Semiconductor Germanium and Germanium-Tin Thin Films by Simultaneous Laser Sintering and Crystallization

The crystallization process of germanium (Ge) and germanium-tin (GeSn) thin films by a continuous wave (CW) and a pulsed laser is very effective for producing smooth, homogeneous, and crack-free polycrystalline films to use in transistors, photodetectors, and photovoltaic applications. However, little progress has been made to directly crystallize Ge and GeSn films based on micro/nanoparticles (NPs) using the laser sintering (LS) process.
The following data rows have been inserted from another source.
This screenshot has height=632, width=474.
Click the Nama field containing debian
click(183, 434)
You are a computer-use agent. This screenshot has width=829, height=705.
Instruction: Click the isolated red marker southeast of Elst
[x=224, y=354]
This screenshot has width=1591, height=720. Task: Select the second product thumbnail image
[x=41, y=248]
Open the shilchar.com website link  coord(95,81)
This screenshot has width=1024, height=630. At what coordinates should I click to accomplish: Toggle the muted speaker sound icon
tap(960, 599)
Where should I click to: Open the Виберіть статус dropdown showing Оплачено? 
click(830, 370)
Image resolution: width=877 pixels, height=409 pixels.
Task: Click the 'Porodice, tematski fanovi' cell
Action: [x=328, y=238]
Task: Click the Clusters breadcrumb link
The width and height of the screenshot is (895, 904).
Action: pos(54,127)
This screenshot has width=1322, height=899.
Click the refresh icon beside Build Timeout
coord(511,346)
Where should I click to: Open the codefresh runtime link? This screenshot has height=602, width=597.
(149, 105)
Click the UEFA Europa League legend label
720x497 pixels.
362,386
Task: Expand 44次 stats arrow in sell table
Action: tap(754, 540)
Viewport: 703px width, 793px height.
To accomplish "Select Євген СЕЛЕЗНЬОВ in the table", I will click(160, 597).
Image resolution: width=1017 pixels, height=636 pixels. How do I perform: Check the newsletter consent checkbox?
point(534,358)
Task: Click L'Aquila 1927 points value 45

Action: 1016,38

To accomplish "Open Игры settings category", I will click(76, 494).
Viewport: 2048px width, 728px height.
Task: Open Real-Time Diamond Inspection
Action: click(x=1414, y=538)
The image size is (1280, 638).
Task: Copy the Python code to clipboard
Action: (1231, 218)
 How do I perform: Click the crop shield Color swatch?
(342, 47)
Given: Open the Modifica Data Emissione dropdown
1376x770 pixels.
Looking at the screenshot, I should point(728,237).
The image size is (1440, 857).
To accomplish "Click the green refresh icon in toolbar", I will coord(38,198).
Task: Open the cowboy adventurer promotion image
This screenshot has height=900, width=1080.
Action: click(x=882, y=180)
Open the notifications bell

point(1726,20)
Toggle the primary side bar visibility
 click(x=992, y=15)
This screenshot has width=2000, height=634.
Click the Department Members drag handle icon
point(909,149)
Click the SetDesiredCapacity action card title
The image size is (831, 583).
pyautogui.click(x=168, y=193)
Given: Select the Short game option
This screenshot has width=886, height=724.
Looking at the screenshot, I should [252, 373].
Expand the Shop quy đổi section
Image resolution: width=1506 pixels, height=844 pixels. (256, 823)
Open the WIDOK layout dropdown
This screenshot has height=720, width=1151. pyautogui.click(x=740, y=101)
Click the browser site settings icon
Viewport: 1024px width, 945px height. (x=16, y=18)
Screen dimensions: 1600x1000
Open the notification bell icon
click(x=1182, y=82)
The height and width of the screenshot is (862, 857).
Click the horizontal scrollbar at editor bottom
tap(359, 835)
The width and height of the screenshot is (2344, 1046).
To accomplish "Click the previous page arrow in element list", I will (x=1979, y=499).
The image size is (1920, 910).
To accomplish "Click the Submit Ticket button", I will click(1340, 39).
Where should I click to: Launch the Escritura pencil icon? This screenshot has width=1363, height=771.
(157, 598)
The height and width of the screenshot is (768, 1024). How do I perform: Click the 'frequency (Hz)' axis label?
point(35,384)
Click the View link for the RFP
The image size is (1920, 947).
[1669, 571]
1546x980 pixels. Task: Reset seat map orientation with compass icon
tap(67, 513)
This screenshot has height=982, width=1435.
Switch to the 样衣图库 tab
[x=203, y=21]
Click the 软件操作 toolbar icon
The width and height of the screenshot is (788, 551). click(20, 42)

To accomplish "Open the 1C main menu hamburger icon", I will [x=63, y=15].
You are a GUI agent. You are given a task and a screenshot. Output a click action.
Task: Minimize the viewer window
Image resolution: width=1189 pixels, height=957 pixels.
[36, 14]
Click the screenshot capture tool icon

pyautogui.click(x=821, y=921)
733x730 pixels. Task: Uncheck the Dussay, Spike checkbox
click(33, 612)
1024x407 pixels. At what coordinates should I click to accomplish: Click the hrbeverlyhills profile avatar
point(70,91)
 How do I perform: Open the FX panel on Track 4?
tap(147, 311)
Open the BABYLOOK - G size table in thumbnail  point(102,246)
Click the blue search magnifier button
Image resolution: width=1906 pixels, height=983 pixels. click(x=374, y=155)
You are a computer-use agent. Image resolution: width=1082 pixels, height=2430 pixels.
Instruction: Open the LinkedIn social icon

In this thesis work, a simultaneous LS and crystallization process of Ge and GeSn micro/nanoparticles thin films on silicon substrates are demonstrated. Silicon substrates with a silicon dioxide (SiO₂) insulating layer on top were considered for compatibility with complementary metal-oxide-semiconductor (CMOS) technology. The LS process was applied to solution deposited film of micro/nanoparticles, of 4-5 µm in thickness of Ge and GeSn using both CW infrared (IR) laser of wavelength 1070 nm and pulsed ultraviolet (UV) laser of 355 nm wavelength. After the LS process, around 2-2.5 µm thin films of polycrystalline Ge and GeSn were achieved with optical and electrical properties comparable to traditionally deposited films. The crystallinity of the polycrystalline Ge and GeSn films was evaluated by Raman spectroscopy and X-Ray diffraction (XRD). The laser-sintered Ge films exhibited a Raman peak at 300 cm⁻¹ and XRD 2Θ peak at 27.35, which indicated the poly-crystalline structure. The fabricated Ge film showed high hole mobility of 203 cm²/V.s, without any doping and film electrical resistivity value of 6.24x10⁵ Ω-cm. The mobility increased after incorporating 12% Sn in the film. The laser-sintered GeSn films showed hole mobility of 240 cm²/V.s. The developed LS process allows the quick deposition of thick polycrystalline films, removing surface porosity and voids, increasing films adhesion with the substrate, and faster thermal annealing.